I turned off the main road onto the gravelled one that led to the West Beach. There was a couple sunbathing there in the early-June chill, then a family picnicking at one of the tables set along the beach’s length as at some lakeside café; I drove beyond them to the far end of the parking area and parked facing out toward the lake. To the left the shoreline curved gradually round to the Mersea boardwalk, distantly visible in the afternoon glare; but ahead of us there was only the lake, stretching out a steely northern blue as endless as the sea.
I took out a cigarette.
“Could you spare one?”
Rita had turned on the seat and bent a leg onto it.
“You shouldn’t be smoking,” I said, but held one out to her.

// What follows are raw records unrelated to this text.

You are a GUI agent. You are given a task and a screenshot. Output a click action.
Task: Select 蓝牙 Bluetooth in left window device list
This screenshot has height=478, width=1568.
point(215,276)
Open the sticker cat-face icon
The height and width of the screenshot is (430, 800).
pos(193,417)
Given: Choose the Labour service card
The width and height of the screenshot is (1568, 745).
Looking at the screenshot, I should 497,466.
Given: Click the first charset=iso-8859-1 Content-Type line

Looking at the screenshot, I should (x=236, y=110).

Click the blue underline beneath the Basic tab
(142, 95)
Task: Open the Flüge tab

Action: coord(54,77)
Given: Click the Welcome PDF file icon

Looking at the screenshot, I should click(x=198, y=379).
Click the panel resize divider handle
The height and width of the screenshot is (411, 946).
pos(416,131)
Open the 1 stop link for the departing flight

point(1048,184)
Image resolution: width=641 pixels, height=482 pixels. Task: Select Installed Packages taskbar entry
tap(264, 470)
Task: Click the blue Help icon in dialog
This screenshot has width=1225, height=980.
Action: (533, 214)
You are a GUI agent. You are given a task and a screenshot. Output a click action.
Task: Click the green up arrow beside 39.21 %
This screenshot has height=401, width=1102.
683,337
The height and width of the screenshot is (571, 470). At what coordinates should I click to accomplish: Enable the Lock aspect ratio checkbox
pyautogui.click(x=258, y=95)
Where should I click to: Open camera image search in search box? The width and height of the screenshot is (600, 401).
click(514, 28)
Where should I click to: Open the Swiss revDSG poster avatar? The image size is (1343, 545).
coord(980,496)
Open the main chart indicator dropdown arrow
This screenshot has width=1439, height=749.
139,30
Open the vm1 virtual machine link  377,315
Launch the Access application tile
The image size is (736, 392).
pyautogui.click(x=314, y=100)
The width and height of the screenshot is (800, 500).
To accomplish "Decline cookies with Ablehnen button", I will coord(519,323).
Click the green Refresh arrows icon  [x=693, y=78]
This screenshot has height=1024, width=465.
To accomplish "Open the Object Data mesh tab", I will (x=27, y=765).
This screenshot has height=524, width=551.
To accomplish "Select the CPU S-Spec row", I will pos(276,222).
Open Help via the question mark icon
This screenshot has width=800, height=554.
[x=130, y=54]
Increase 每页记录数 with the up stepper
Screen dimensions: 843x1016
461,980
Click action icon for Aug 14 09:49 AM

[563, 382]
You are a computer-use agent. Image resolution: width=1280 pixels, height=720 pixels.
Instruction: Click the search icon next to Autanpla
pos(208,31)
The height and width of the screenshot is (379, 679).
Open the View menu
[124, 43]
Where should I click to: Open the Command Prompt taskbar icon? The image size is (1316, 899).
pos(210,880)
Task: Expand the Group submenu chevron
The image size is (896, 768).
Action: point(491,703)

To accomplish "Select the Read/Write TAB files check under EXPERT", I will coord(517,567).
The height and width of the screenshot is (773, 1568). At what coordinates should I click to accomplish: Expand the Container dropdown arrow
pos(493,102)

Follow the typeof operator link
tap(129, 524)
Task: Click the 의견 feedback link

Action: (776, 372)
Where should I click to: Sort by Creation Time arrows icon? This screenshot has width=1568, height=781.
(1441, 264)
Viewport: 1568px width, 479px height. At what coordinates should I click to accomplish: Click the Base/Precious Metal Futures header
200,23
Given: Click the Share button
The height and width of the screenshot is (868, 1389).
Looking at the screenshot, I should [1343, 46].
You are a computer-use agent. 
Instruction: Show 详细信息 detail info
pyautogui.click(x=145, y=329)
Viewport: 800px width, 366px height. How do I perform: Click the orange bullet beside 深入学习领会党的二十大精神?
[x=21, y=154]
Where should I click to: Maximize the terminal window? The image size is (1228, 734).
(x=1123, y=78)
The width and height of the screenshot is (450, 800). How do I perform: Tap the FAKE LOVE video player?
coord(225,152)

“I only smoke when I’m nervous.”
“Are you nervous now?”
“I dunno.” She looked away toward the beach and let out a thin line of smoke. There was a woman in baggy shorts and a bandana spreading a towel out there; as she bent to straighten it, her blouse sagged for an instant to reveal a patch of ruddy cleavage. “I guess when you called I figured you wanted to talk about our mother and all that.”
I was caught off guard. The suggestion seemed so unlikely I couldn’t think how to respond to it, pre-emptive somehow, premature. At some level I’d long imagined beginning this conversation with her, passing on to her this trust; but now the moment seemed lost even as it was offered, ruined by her having suddenly thrust it before us in all its awkwardness.